UK scraps share transaction tax as HSBC wins landmark case
LONDON (Reuters) - Britain scrapped a tax on share transactions yesterday after the European Union's top court ruled it breaks EU law, leaving an already cash-strapped British treasury facing a huge refund bill from companies.
Europe's biggest bank, HSBC, argued in the European Court of Justice that when it bought French rival CCF in 2000, it had to pay a 1.5 percent British stamp duty reserve tax totalling £27 million ($43.04 million) on new shares it offered to CCF shareholders through a French clearing service.
The court said the duty contravened the EU's capital duty directive in a ruling that British firms that have been involved in a cross-border takeover will study carefully.
Britain's Revenue and Customs said it would stop levying the tax immediately but may not back down completely.

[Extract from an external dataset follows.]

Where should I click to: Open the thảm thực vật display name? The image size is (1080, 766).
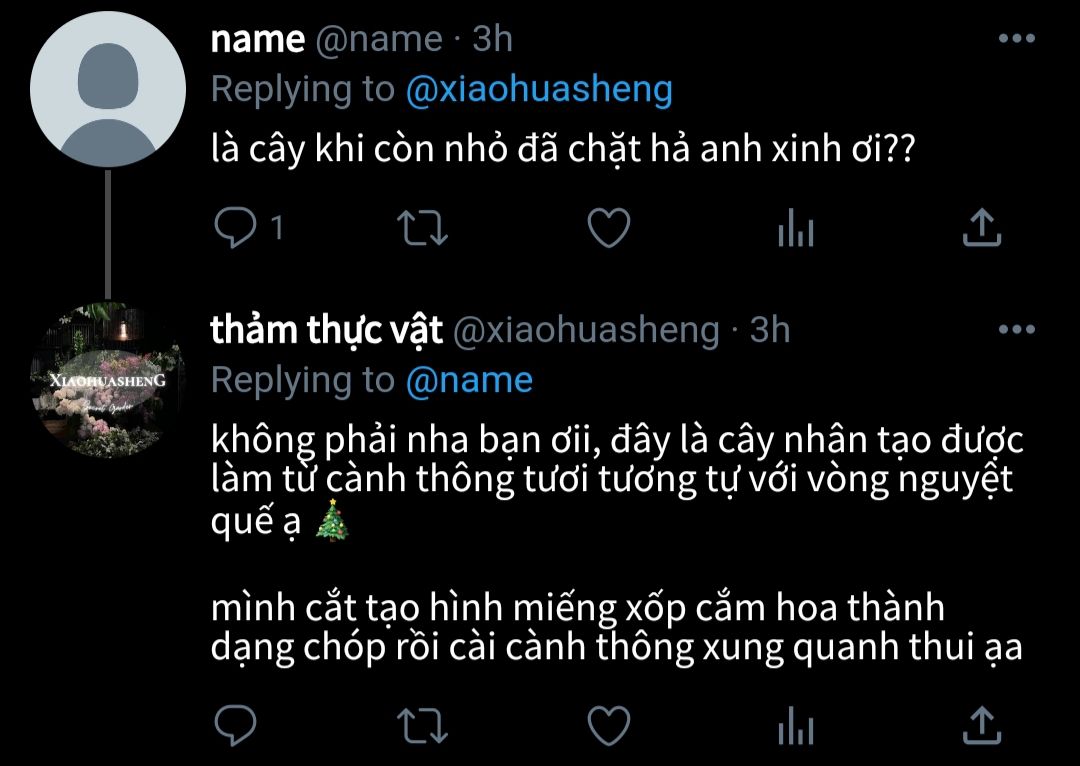[326, 330]
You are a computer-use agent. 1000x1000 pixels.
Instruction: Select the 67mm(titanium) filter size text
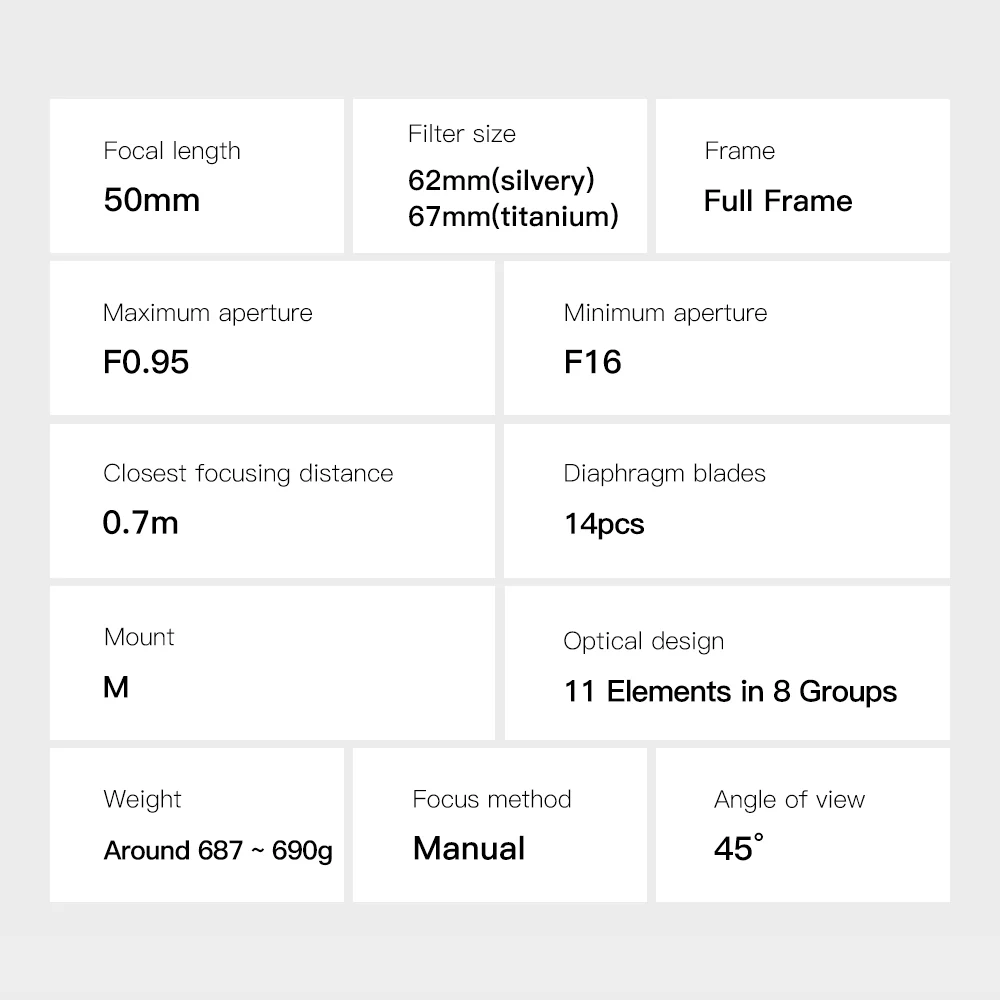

"The government's policy position remains that transactions involving UK shares should bear their fair share of tax," a Revenue and Customs spokesman said.
"In light of today's judgment, we will determine whether and how to amend the stamp duty reserve tax rules to ensure movements of shares into and within clearance services bear their fair share of tax, whilst ensuring the rules are compatible with Community law," the spokesman added.
HSBC welcomed the "favourable ruling from the European Court of Justice which clarifies the position on this issue".
The Luxembourg court said in its ruling the EU law "must be interpreted as meaning that it prohibits the levying of a duty such as that at issue in the main proceedings, on the issue of shares into a clearance service".